MACCALLUM: Jud, what would you say to parents who are listening right now, what should they know? It's the fall and a lot of kids have just going off to school.
HORRAS: Yes. I think that every parent should be aware and talk to their sons and daughters about what type of way they are raised, how you treat people whether it's bullying or hazing, and also, they should be aware that if they see something, they should report it immediately. Too many parents allow this to happen and they don't speak up early enough.
MACCALLUM: Yes. Tim, I mean, we've got to go, Jim. But, you know, nobody did an actual time in your son's case, what is that like for you?
PIAZZA: Unfortunately, I'm not allowed to really comment on that but we still have a few people that have to go to trial and there is still some sentencing and we are hoping justice will be served.
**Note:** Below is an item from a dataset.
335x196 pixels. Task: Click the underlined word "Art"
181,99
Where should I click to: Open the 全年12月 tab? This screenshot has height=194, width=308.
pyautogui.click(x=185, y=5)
MACCALLUM: Yes. Well, there is no doubt that this has been an ordeal for all of them and we hope it's been one that a lot of people have learned lessons from. Jim Piazza, always good to see you, sir. Thank you.
PIAZZA: Thank you, Martha.
MACCALLUM: And Jud Horras, thank you for being here tonight.
HORRAS: Thank you.
MACCALLUM: We hope to get some more.
That is “The Story” on Tuesday, October 22nd, 2019. But as always, “The Story” goes on and so we will see you right back here tomorrow night at 7 p.m. Thanks for being here, everybody. Tucker Carlson is up next.